-- ASSIGNMENT --
Under this task are some entries; return every one of them exactly.

-- GIVEN RECORDS --

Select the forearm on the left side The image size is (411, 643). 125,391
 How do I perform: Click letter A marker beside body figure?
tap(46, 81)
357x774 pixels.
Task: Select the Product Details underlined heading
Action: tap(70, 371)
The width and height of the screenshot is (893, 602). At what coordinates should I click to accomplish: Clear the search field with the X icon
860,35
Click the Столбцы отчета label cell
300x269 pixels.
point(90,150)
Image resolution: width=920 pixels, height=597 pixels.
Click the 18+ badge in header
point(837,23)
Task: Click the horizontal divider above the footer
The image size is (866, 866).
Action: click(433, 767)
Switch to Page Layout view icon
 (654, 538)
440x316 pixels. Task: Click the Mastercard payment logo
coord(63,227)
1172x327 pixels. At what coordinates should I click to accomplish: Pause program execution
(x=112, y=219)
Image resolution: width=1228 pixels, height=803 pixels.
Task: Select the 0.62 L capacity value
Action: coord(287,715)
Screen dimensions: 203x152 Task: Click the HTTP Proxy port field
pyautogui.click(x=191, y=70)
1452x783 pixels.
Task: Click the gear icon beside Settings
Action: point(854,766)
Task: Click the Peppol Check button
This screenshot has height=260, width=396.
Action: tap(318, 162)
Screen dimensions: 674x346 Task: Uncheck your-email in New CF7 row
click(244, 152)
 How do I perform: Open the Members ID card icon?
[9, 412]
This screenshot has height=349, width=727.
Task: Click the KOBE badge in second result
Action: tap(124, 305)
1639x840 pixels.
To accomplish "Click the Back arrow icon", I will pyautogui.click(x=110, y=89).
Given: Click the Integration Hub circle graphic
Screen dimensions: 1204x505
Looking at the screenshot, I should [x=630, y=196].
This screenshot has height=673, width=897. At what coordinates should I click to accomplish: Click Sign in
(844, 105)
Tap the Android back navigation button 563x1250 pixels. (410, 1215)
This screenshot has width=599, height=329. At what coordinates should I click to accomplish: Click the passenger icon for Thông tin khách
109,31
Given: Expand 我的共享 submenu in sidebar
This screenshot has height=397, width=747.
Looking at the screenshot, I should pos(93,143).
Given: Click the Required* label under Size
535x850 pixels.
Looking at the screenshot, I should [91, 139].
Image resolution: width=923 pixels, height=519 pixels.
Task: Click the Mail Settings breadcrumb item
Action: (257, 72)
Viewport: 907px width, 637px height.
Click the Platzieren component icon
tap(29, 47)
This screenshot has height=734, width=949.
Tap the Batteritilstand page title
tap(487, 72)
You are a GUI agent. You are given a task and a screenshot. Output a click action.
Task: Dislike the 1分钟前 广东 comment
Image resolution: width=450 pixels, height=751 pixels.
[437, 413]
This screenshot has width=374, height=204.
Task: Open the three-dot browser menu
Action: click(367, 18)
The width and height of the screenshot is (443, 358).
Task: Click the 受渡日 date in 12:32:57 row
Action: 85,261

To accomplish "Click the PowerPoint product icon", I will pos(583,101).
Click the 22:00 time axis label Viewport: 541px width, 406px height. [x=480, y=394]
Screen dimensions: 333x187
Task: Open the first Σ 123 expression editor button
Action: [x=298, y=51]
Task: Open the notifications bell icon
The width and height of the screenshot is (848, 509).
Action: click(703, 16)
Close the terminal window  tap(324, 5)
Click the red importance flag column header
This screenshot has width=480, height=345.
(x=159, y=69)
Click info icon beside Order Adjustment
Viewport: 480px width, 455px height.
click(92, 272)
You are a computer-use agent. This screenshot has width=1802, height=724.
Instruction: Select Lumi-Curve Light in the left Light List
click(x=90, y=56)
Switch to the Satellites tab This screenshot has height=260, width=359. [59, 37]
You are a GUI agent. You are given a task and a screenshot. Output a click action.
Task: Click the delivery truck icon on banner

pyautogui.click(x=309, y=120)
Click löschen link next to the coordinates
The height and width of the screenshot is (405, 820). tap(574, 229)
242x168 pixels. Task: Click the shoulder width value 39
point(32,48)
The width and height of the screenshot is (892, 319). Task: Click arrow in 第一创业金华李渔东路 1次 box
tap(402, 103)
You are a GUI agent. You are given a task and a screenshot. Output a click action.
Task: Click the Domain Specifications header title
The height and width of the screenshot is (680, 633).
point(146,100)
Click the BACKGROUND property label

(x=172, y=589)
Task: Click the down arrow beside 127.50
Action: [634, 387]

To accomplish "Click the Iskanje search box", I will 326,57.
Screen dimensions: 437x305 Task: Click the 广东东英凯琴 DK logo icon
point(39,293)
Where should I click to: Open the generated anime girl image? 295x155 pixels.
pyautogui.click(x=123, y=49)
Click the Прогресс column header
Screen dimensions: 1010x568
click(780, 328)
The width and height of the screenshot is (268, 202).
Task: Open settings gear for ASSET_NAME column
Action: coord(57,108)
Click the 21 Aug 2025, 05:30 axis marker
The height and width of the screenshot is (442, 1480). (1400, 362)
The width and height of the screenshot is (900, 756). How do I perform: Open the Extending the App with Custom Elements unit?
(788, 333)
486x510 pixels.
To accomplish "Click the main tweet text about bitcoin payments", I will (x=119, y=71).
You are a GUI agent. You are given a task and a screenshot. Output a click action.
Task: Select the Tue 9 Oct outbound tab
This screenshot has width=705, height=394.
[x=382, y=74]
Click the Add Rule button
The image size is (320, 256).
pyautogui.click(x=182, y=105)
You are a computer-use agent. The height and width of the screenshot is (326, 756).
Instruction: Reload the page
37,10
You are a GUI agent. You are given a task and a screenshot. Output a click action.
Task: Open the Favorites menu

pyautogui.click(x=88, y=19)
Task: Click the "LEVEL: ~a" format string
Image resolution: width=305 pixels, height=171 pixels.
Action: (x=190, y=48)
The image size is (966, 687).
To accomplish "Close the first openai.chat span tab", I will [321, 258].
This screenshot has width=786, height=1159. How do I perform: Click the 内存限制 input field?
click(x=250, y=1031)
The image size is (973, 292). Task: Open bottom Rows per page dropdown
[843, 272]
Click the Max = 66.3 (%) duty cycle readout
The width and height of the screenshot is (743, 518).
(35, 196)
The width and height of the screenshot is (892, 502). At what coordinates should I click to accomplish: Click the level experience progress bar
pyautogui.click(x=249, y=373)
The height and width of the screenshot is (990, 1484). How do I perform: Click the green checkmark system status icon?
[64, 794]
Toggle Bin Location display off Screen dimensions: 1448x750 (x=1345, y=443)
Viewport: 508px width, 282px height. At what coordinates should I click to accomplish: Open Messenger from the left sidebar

-- RESPONSE TO THE EXERCISE --
Select the forearm on the left side The image size is (411, 643). 125,391
 How do I perform: Click letter A marker beside body figure?
tap(46, 81)
357x774 pixels.
Task: Select the Product Details underlined heading
Action: tap(70, 371)
The width and height of the screenshot is (893, 602). At what coordinates should I click to accomplish: Clear the search field with the X icon
860,35
Click the Столбцы отчета label cell
300x269 pixels.
point(90,150)
Image resolution: width=920 pixels, height=597 pixels.
Click the 18+ badge in header
point(837,23)
Task: Click the horizontal divider above the footer
The image size is (866, 866).
Action: click(433, 767)
Switch to Page Layout view icon
 (654, 538)
440x316 pixels. Task: Click the Mastercard payment logo
coord(63,227)
1172x327 pixels. At what coordinates should I click to accomplish: Pause program execution
(x=112, y=219)
Image resolution: width=1228 pixels, height=803 pixels.
Task: Select the 0.62 L capacity value
Action: coord(287,715)
Screen dimensions: 203x152 Task: Click the HTTP Proxy port field
pyautogui.click(x=191, y=70)
1452x783 pixels.
Task: Click the gear icon beside Settings
Action: point(854,766)
Task: Click the Peppol Check button
This screenshot has height=260, width=396.
Action: tap(318, 162)
Screen dimensions: 674x346 Task: Uncheck your-email in New CF7 row
click(244, 152)
 How do I perform: Open the Members ID card icon?
[9, 412]
This screenshot has height=349, width=727.
Task: Click the KOBE badge in second result
Action: tap(124, 305)
1639x840 pixels.
To accomplish "Click the Back arrow icon", I will pyautogui.click(x=110, y=89).
Given: Click the Integration Hub circle graphic
Screen dimensions: 1204x505
Looking at the screenshot, I should [x=630, y=196].
This screenshot has height=673, width=897. At what coordinates should I click to accomplish: Click Sign in
(844, 105)
Tap the Android back navigation button 563x1250 pixels. (410, 1215)
This screenshot has width=599, height=329. At what coordinates should I click to accomplish: Click the passenger icon for Thông tin khách
109,31
Given: Expand 我的共享 submenu in sidebar
This screenshot has height=397, width=747.
Looking at the screenshot, I should pos(93,143).
Given: Click the Required* label under Size
535x850 pixels.
Looking at the screenshot, I should [91, 139].
Image resolution: width=923 pixels, height=519 pixels.
Task: Click the Mail Settings breadcrumb item
Action: (257, 72)
Viewport: 907px width, 637px height.
Click the Platzieren component icon
tap(29, 47)
This screenshot has height=734, width=949.
Tap the Batteritilstand page title
tap(487, 72)
You are a GUI agent. You are given a task and a screenshot. Output a click action.
Task: Dislike the 1分钟前 广东 comment
Image resolution: width=450 pixels, height=751 pixels.
[437, 413]
This screenshot has width=374, height=204.
Task: Open the three-dot browser menu
Action: click(367, 18)
The width and height of the screenshot is (443, 358).
Task: Click the 受渡日 date in 12:32:57 row
Action: 85,261

To accomplish "Click the PowerPoint product icon", I will pos(583,101).
Click the 22:00 time axis label Viewport: 541px width, 406px height. [x=480, y=394]
Screen dimensions: 333x187
Task: Open the first Σ 123 expression editor button
Action: [x=298, y=51]
Task: Open the notifications bell icon
The width and height of the screenshot is (848, 509).
Action: click(703, 16)
Close the terminal window  tap(324, 5)
Click the red importance flag column header
This screenshot has width=480, height=345.
(x=159, y=69)
Click info icon beside Order Adjustment
Viewport: 480px width, 455px height.
click(92, 272)
You are a computer-use agent. This screenshot has width=1802, height=724.
Instruction: Select Lumi-Curve Light in the left Light List
click(x=90, y=56)
Switch to the Satellites tab This screenshot has height=260, width=359. [59, 37]
You are a GUI agent. You are given a task and a screenshot. Output a click action.
Task: Click the delivery truck icon on banner

pyautogui.click(x=309, y=120)
Click löschen link next to the coordinates
The height and width of the screenshot is (405, 820). tap(574, 229)
242x168 pixels. Task: Click the shoulder width value 39
point(32,48)
The width and height of the screenshot is (892, 319). Task: Click arrow in 第一创业金华李渔东路 1次 box
tap(402, 103)
You are a GUI agent. You are given a task and a screenshot. Output a click action.
Task: Click the Domain Specifications header title
The height and width of the screenshot is (680, 633).
point(146,100)
Click the BACKGROUND property label

(x=172, y=589)
Task: Click the down arrow beside 127.50
Action: [634, 387]

To accomplish "Click the Iskanje search box", I will 326,57.
Screen dimensions: 437x305 Task: Click the 广东东英凯琴 DK logo icon
point(39,293)
Where should I click to: Open the generated anime girl image? 295x155 pixels.
pyautogui.click(x=123, y=49)
Click the Прогресс column header
Screen dimensions: 1010x568
click(780, 328)
The width and height of the screenshot is (268, 202).
Task: Open settings gear for ASSET_NAME column
Action: coord(57,108)
Click the 21 Aug 2025, 05:30 axis marker
The height and width of the screenshot is (442, 1480). (1400, 362)
The width and height of the screenshot is (900, 756). How do I perform: Open the Extending the App with Custom Elements unit?
(788, 333)
486x510 pixels.
To accomplish "Click the main tweet text about bitcoin payments", I will (x=119, y=71).
You are a GUI agent. You are given a task and a screenshot. Output a click action.
Task: Select the Tue 9 Oct outbound tab
This screenshot has width=705, height=394.
[x=382, y=74]
Click the Add Rule button
The image size is (320, 256).
pyautogui.click(x=182, y=105)
You are a computer-use agent. The height and width of the screenshot is (326, 756).
Instruction: Reload the page
37,10
You are a GUI agent. You are given a task and a screenshot. Output a click action.
Task: Open the Favorites menu

pyautogui.click(x=88, y=19)
Task: Click the "LEVEL: ~a" format string
Image resolution: width=305 pixels, height=171 pixels.
Action: (x=190, y=48)
The image size is (966, 687).
To accomplish "Close the first openai.chat span tab", I will [321, 258].
This screenshot has width=786, height=1159. How do I perform: Click the 内存限制 input field?
click(x=250, y=1031)
The image size is (973, 292). Task: Open bottom Rows per page dropdown
[843, 272]
Click the Max = 66.3 (%) duty cycle readout
The width and height of the screenshot is (743, 518).
(35, 196)
The width and height of the screenshot is (892, 502). At what coordinates should I click to accomplish: Click the level experience progress bar
pyautogui.click(x=249, y=373)
The height and width of the screenshot is (990, 1484). How do I perform: Click the green checkmark system status icon?
[64, 794]
Toggle Bin Location display off Screen dimensions: 1448x750 (x=1345, y=443)
Viewport: 508px width, 282px height. At what coordinates should I click to accomplish: Open Messenger from the left sidebar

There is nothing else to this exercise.